BRIEF: From the MaxCompute Spark Connector page below, list every kind of MaxCompute object that a third-party engine can read.

DOCUMENT TEXT:
All Products
Search
Document Center

MaxCompute:Spark Connector

Last Updated:Dec 04, 2025

MaxCompute open storage allows Spark to use a connector to call the Storage API and directly read data from MaxCompute. This simplifies the data reading process and improves access performance. By integrating with the data storage capabilities of MaxCompute, Spark provides efficient, flexible, and powerful data processing and analysis.

Usage notes

  • When a third-party engine accesses MaxCompute:

    • You can read standard tables, partitioned tables, clustered tables, Delta Tables, and materialized views.

    • You cannot read MaxCompute foreign tables or logical views.

  • Reading the JSON data type is not supported.

Procedure

  1. Activate MaxCompute and create a MaxCompute project.

  2. Purchase a subscription Data Transmission Service resource group.

  3. Deploy a Spark developer environment.

    Use a Spark package from version Spark 3.2.x - Spark 3.5.x. You can click Spark to download the package and extract it to a local folder.

    1. To set up the environment on a Linux operating system, see Set up a Linux developer environment.

    2. To set up the environment on a Windows operating system, see Set up a Windows developer environment.

PROVIDED DATA:
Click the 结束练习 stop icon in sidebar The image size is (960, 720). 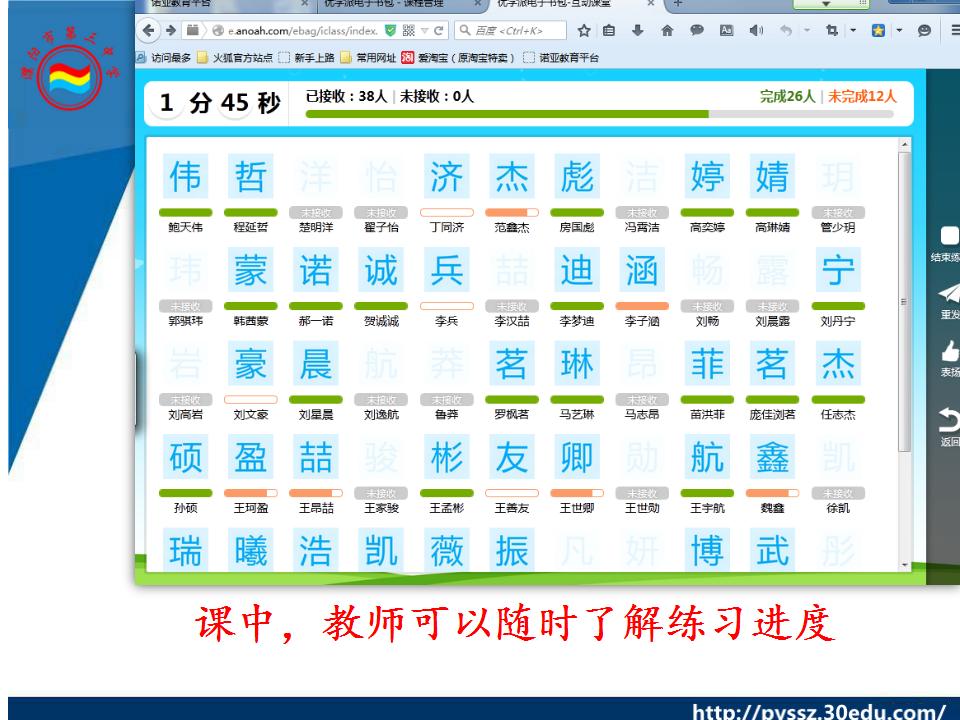[x=949, y=237]
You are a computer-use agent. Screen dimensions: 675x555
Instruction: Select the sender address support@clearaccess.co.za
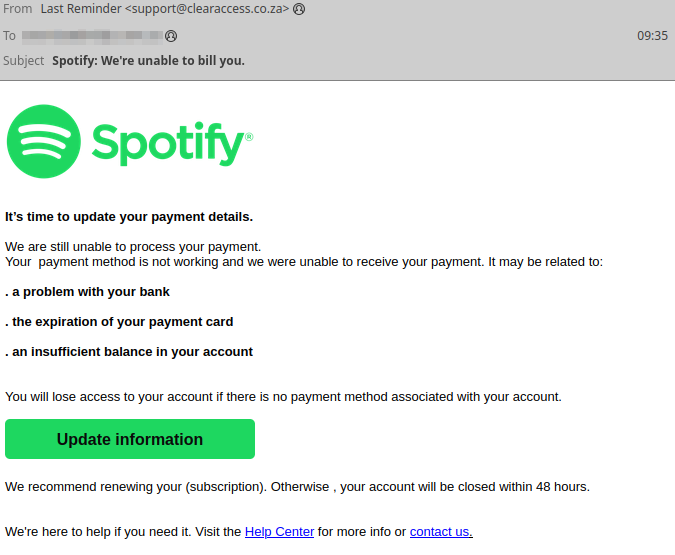(x=207, y=9)
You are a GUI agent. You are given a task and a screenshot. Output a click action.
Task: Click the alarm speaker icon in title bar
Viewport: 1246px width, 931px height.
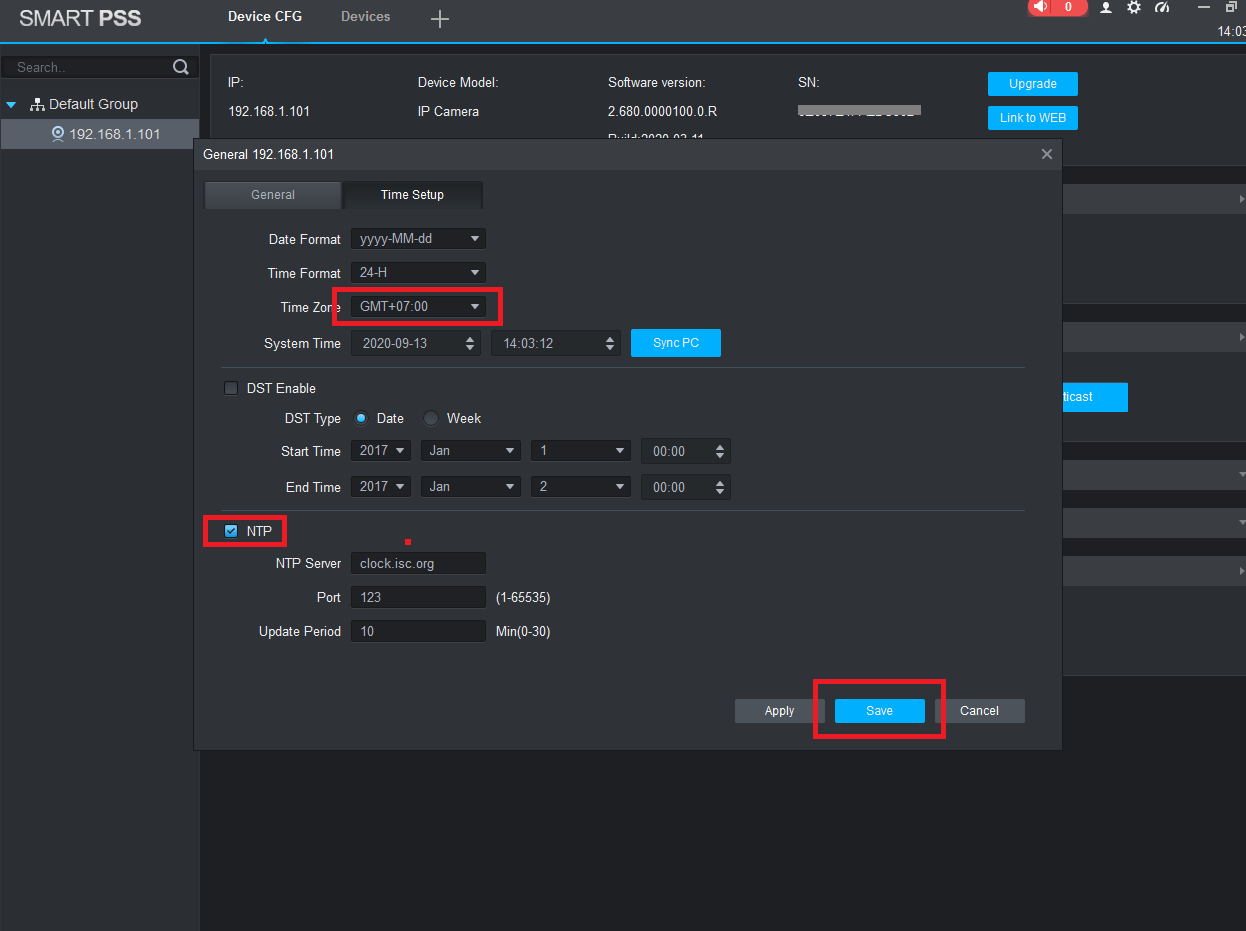(1041, 7)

SOLUTION TO THIS TASK:
- Standard tables
- Partitioned tables
- Clustered tables
- Delta Tables
- Materialized views